= What you will do =
The line containing "This screenshot has height=350, width=766." marks where to begin. Write out that line and every line after it exactly, through the last line below.

= Data provided =
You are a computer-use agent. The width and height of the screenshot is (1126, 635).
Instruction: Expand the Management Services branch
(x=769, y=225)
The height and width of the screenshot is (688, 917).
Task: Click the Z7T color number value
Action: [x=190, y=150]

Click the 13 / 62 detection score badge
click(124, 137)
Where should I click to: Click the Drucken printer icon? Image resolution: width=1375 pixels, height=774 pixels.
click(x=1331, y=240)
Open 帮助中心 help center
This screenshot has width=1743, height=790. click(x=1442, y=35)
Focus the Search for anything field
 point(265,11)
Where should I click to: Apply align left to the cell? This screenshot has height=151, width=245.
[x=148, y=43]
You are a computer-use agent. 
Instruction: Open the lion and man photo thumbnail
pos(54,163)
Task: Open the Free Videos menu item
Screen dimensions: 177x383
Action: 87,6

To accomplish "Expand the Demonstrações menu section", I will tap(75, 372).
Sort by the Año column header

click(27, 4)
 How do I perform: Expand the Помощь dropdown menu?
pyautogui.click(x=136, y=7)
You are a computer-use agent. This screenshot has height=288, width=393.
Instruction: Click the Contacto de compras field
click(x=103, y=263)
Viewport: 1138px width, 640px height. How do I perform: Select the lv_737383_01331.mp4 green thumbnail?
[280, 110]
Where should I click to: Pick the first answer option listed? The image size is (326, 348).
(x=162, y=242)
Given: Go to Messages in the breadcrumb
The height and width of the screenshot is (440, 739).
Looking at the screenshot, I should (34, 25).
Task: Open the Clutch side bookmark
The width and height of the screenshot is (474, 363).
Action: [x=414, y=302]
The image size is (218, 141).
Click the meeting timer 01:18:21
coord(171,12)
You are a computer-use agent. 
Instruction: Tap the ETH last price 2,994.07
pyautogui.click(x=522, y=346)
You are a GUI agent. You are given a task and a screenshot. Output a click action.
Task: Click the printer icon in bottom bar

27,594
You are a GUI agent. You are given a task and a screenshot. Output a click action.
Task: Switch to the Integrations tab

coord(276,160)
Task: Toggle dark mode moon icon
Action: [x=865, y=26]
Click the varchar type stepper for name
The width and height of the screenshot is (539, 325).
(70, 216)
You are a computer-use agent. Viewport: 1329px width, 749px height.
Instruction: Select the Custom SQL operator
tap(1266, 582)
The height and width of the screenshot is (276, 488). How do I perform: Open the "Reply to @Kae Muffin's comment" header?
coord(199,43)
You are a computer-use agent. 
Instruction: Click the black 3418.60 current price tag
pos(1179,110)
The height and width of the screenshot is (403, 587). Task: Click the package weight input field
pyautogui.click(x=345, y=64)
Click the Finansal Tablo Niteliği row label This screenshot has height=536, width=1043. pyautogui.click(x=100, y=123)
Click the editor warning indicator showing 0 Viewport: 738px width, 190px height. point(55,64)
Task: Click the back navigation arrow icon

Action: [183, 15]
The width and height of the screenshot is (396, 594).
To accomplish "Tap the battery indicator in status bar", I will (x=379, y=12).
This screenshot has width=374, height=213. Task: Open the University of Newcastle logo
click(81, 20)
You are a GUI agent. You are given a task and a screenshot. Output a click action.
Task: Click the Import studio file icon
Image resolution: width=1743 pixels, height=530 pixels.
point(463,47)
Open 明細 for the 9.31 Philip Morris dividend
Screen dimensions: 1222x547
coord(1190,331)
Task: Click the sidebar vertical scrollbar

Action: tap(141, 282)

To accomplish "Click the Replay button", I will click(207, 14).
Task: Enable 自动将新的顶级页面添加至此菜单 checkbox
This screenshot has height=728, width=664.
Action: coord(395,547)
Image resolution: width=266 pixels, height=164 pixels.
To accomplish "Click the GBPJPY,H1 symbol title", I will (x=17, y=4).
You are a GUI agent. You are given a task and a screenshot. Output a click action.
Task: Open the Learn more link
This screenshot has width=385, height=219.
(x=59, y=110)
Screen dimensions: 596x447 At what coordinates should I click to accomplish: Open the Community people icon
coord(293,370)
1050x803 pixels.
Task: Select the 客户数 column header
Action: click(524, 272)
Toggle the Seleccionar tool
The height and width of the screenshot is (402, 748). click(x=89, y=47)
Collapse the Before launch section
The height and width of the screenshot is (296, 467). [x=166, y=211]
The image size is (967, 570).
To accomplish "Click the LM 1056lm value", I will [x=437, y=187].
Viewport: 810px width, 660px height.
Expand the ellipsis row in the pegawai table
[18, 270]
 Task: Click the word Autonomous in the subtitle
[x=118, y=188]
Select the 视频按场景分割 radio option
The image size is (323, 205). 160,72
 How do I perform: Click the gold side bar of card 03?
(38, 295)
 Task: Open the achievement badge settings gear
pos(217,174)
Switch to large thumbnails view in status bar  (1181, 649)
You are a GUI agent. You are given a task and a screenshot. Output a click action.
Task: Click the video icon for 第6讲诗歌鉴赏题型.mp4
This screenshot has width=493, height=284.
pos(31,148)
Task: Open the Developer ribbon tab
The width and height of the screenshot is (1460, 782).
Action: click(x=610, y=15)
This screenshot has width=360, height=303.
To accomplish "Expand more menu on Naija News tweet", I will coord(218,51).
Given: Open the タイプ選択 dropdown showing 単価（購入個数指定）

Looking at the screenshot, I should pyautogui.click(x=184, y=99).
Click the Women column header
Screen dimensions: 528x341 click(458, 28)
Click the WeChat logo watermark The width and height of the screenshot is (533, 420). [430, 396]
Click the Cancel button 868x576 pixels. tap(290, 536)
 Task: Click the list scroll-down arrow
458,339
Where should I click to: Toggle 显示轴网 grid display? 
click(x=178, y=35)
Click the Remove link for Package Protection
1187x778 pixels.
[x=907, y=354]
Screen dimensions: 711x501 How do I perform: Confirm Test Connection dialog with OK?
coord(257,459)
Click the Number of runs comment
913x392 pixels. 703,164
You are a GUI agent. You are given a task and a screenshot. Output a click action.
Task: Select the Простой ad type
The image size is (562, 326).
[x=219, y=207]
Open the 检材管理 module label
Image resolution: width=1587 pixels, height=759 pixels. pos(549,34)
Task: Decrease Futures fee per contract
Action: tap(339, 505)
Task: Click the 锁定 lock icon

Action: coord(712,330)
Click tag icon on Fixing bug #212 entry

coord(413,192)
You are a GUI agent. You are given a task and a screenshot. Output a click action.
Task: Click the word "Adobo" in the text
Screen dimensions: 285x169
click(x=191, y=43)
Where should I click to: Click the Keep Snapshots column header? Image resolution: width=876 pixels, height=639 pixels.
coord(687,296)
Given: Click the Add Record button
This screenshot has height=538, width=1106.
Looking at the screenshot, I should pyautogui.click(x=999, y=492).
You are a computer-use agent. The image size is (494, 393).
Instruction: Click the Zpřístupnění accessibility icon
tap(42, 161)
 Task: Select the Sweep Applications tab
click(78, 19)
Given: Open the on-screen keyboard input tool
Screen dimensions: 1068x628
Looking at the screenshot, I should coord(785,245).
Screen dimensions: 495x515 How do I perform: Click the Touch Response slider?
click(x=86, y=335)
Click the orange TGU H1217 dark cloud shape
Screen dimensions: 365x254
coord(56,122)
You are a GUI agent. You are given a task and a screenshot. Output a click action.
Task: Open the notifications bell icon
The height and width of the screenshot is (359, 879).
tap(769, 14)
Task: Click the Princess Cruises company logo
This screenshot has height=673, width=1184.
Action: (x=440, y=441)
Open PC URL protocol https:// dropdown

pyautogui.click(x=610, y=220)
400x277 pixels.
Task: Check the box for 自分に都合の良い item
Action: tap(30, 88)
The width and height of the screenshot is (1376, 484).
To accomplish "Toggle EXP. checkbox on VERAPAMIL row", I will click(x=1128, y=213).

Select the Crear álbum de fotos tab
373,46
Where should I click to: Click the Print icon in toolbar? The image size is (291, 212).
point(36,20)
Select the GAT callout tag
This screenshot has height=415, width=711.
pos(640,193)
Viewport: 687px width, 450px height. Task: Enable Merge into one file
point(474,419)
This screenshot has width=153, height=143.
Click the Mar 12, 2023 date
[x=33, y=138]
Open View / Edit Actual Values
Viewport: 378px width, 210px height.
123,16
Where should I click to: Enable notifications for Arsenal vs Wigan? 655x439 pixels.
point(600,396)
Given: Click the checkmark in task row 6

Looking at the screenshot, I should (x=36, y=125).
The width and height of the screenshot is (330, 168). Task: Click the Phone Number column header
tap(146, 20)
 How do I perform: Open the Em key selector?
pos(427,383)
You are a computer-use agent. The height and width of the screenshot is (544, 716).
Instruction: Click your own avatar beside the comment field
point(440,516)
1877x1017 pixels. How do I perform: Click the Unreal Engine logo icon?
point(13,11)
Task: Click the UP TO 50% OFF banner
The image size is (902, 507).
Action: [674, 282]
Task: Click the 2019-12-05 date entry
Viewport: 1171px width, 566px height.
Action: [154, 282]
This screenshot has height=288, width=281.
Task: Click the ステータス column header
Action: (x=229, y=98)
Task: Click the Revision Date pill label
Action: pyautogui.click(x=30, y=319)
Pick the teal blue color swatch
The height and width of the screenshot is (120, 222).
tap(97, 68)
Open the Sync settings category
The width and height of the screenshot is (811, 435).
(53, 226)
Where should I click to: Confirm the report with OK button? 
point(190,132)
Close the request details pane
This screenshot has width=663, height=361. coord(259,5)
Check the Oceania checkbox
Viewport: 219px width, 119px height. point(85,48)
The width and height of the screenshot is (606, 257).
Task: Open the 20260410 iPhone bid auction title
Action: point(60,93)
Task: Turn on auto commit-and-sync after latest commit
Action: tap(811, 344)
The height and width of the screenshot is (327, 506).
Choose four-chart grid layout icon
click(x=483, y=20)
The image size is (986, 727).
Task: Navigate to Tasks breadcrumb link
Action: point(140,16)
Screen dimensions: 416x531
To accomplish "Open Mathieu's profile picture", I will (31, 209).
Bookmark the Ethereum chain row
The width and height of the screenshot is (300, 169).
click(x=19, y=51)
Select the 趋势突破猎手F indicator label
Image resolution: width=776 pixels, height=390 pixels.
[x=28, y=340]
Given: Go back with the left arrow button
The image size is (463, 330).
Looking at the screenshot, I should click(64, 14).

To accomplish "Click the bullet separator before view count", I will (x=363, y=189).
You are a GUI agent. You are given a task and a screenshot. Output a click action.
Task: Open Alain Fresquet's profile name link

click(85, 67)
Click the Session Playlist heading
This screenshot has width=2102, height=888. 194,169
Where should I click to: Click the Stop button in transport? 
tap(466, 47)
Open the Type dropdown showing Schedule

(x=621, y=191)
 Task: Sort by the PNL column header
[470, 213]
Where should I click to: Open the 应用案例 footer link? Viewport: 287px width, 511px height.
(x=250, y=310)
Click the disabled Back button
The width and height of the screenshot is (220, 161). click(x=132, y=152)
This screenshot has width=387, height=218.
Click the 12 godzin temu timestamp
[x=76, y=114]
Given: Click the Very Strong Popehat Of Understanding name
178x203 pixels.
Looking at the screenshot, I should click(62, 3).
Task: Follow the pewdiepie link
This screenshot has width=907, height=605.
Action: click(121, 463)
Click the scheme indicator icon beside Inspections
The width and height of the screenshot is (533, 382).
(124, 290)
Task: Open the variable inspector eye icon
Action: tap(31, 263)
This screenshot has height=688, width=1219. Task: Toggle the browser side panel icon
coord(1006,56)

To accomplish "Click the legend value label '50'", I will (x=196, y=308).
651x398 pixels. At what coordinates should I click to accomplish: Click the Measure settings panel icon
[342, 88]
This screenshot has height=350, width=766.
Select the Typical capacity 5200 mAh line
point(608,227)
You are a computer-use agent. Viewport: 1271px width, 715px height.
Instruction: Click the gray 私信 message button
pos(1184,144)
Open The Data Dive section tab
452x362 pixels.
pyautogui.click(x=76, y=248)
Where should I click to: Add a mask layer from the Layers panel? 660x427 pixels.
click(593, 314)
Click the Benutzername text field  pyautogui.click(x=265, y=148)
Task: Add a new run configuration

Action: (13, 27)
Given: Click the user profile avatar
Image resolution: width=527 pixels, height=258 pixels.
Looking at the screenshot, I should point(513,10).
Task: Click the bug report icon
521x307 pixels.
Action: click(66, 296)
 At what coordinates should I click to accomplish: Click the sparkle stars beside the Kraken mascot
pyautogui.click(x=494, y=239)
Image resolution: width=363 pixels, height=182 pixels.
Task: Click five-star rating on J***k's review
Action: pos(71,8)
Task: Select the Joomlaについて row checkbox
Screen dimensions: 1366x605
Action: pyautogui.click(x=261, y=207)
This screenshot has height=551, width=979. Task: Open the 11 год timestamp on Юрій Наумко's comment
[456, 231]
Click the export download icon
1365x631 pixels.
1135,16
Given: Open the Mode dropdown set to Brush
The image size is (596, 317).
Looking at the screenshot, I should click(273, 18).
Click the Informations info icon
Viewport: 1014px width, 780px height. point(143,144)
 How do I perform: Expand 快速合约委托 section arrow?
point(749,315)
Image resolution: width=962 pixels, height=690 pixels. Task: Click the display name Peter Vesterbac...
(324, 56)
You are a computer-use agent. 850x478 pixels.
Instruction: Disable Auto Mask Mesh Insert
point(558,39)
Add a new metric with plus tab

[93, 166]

= Result of the task =
This screenshot has height=350, width=766.
Select the Typical capacity 5200 mAh line
point(608,227)
You are a computer-use agent. Viewport: 1271px width, 715px height.
Instruction: Click the gray 私信 message button
pos(1184,144)
Open The Data Dive section tab
452x362 pixels.
pyautogui.click(x=76, y=248)
Where should I click to: Add a mask layer from the Layers panel? 660x427 pixels.
click(593, 314)
Click the Benutzername text field  pyautogui.click(x=265, y=148)
Task: Add a new run configuration

Action: (13, 27)
Given: Click the user profile avatar
Image resolution: width=527 pixels, height=258 pixels.
Looking at the screenshot, I should point(513,10).
Task: Click the bug report icon
521x307 pixels.
Action: click(66, 296)
 At what coordinates should I click to accomplish: Click the sparkle stars beside the Kraken mascot
pyautogui.click(x=494, y=239)
Image resolution: width=363 pixels, height=182 pixels.
Task: Click five-star rating on J***k's review
Action: pos(71,8)
Task: Select the Joomlaについて row checkbox
Screen dimensions: 1366x605
Action: pyautogui.click(x=261, y=207)
This screenshot has height=551, width=979. Task: Open the 11 год timestamp on Юрій Наумко's comment
[456, 231]
Click the export download icon
1365x631 pixels.
1135,16
Given: Open the Mode dropdown set to Brush
The image size is (596, 317).
Looking at the screenshot, I should click(273, 18).
Click the Informations info icon
Viewport: 1014px width, 780px height. point(143,144)
 How do I perform: Expand 快速合约委托 section arrow?
point(749,315)
Image resolution: width=962 pixels, height=690 pixels. Task: Click the display name Peter Vesterbac...
(324, 56)
You are a computer-use agent. 850x478 pixels.
Instruction: Disable Auto Mask Mesh Insert
point(558,39)
Add a new metric with plus tab

[93, 166]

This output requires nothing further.